▶ _WHAT YOU WILL DO_: Your answer must be an exact copy of the records below, minus any images.

★ ★ ★ ★ ★

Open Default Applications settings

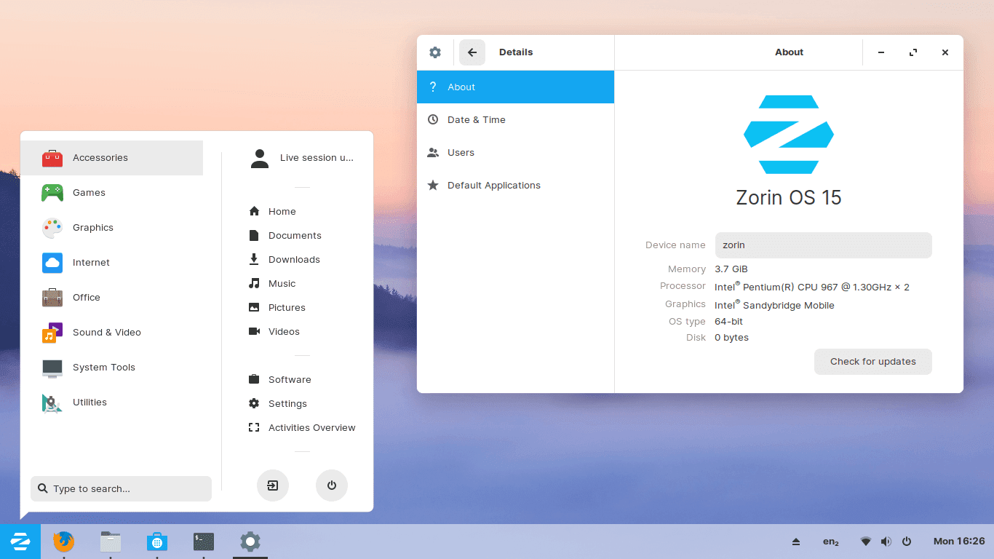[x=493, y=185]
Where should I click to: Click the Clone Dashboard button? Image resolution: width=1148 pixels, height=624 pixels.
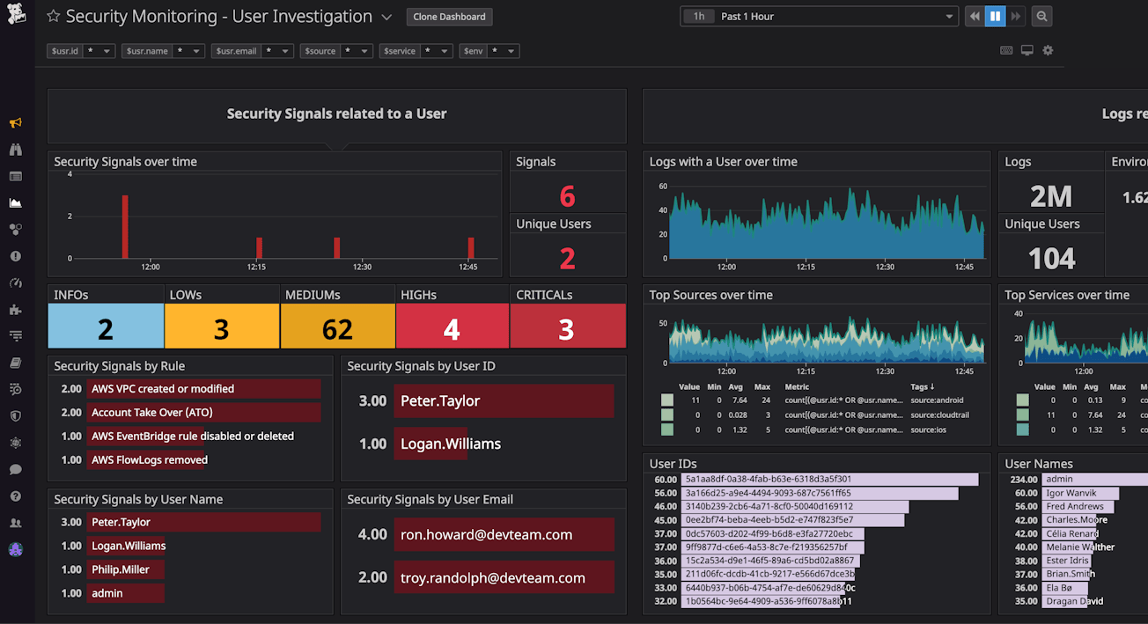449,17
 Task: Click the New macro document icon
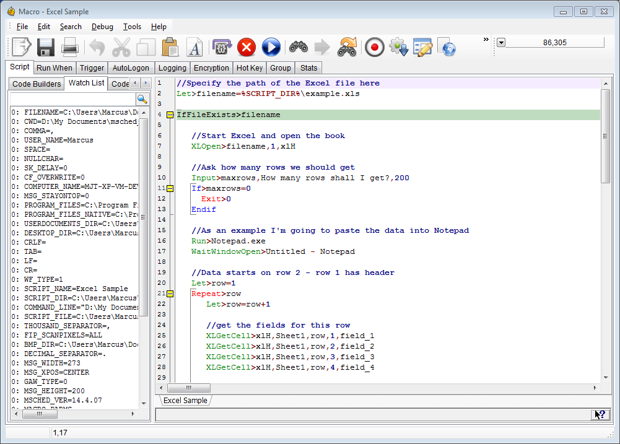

★ ★ ★ ★ ★

▶ _TASK RESPONSE_:
Open Default Applications settings

[x=493, y=185]
Where should I click to: Click the Clone Dashboard button? Image resolution: width=1148 pixels, height=624 pixels.
449,17
 Task: Click the New macro document icon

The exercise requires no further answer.